Корэр неохотно ответил, уже жалея, что подумал, будто в это путешествие направила его Судьба, а не злой рок:

— Я стоял, никого не трогал, не взялся бы он меня жизни учить, ничего бы не было, — прогундосил Корэр, зажимая сломаный нос подвернувшейся под руку относительно чистой тряпицей.

Сморок тяжело вздохнул, он понадеялся на колдуна, увидев в том подспорье в непростом деле, а тот оказался очередным невменяемым, какие под конец похода с ним и остались.

— Мы кучи жизней спасаем, так что никакого раздора до конца дела, а там уж хоть переустраивайте друг друга. И ты, Ремок, не смотри так. Ты повинен куда больше парнишки.
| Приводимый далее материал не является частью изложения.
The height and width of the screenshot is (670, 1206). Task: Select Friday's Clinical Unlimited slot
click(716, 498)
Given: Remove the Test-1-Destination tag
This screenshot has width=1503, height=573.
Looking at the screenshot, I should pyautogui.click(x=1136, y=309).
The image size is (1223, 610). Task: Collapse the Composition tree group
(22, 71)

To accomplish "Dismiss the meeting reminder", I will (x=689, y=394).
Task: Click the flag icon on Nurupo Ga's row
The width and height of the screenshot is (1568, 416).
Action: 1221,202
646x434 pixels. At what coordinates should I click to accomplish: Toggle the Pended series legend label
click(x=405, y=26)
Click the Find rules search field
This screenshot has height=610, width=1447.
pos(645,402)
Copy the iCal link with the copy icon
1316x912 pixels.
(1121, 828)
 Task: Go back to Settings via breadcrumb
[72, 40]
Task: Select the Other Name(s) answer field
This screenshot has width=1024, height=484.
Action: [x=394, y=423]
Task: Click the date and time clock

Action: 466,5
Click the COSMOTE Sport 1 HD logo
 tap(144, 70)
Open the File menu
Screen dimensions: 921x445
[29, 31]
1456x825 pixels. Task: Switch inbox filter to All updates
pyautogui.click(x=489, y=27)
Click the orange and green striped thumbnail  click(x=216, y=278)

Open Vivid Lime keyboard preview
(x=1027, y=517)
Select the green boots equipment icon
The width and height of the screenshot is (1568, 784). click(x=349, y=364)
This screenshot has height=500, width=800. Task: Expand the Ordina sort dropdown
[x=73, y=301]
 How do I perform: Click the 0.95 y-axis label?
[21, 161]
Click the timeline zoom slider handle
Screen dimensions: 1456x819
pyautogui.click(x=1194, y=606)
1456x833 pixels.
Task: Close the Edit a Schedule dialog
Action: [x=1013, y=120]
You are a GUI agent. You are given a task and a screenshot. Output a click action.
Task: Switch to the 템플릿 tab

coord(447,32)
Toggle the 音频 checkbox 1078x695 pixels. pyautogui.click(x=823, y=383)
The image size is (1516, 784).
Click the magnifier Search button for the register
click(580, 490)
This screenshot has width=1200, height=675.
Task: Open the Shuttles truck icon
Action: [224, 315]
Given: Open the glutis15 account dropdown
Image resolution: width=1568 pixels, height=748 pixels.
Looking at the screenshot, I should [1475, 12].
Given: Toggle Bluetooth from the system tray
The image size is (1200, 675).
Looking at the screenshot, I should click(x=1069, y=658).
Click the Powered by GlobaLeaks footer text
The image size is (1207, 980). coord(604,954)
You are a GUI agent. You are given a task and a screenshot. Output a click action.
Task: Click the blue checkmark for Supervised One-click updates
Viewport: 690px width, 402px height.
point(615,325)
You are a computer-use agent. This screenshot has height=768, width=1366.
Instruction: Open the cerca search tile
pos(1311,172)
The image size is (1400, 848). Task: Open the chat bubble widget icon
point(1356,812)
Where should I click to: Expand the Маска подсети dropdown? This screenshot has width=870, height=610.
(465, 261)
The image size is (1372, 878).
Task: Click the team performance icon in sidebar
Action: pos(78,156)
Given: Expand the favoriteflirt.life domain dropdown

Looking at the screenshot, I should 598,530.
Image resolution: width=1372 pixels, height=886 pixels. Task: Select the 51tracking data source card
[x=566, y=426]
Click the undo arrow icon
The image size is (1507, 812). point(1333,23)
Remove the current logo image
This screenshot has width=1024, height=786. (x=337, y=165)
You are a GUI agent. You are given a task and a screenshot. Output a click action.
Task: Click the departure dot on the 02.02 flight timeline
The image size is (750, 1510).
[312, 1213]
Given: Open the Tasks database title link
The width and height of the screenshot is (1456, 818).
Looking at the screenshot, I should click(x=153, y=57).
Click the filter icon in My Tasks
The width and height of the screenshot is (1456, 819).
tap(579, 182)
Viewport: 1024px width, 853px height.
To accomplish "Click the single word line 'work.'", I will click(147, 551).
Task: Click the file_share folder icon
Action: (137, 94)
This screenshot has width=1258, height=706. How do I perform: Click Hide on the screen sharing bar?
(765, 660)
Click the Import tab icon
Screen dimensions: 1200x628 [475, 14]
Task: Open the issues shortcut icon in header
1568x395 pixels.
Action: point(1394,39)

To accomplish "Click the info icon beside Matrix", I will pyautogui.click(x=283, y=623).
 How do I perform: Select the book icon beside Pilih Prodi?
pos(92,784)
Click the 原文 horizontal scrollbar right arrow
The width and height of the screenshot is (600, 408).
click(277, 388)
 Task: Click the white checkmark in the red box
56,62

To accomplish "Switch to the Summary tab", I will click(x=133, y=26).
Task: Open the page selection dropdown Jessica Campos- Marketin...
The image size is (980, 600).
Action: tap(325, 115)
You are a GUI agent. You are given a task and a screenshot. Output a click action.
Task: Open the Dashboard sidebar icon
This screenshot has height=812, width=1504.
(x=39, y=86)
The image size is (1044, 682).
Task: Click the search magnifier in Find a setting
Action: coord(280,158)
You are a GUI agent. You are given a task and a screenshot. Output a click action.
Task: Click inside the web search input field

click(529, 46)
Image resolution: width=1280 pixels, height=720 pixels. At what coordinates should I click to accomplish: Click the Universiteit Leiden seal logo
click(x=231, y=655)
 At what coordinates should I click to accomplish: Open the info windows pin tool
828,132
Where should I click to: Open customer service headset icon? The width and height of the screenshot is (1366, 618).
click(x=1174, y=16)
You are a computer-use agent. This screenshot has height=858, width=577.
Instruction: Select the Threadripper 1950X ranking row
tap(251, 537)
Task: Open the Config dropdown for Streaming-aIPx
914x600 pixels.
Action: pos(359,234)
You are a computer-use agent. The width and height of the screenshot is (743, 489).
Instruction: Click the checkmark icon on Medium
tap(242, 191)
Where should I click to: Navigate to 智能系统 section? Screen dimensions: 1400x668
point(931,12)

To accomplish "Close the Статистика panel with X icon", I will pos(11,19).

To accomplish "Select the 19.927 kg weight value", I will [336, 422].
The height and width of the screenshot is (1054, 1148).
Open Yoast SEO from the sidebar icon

На кой ляд ты к нему приставать решил?

Ремок хмыкнул:

— Так он трясся, словно девка на ветру. Я уж было подумал неженка, а как тронул, понял что трус. Хотел вразумить, да не рассчитал, что так легко взъярится.

— Вроде здоровый мужик, а как детё малое. Уже и седины голову тронули, да спокойно не живётся. Парня больше не трогай. А теперь вон пошли, оба!

Ремок, послушно поковылял прочь, всё же зря он воспитательные беседы затеял. Как выяснилось, не на всех работает заученный им метод вразумления, да и не всех можно как следует вздёрнут, чтобы разум на место поставить. Разных парней он повидал. Были те, кто вбиваемую им науку принимали, были те, кто пытался огрызаться, но чтобы первыми кинуться, такое впервые. Колдун был либо безбашенным, либо привыкшим, что не отстанут, пока за себя не постоит. И если последнее, то понятно, отчего он был таким отстранённым и озлобленным. Такого не перекроить, не поправить. Но что должно было случиться в жизни ещё совсем малого парня, которого не всякая мать и со двора бы одного пустила, да к тому же явно холенного и лелеянного аристократа, что его характер так покорёженного?

Корэр взглянув исподлобья на Ремока, попытался предугадать, что тот думает. Но о чём мог думать недалёкий рубака? Все они мыслили лишь о том, кого бы захватить, разорить. Такие жили войной и он это успел запомнить за те редкие разы, когда брат брал его с собой. С такими можно было говорить только на языке силы, ведь только сильных они либо уважали, либо боялись, но главное: не трогали.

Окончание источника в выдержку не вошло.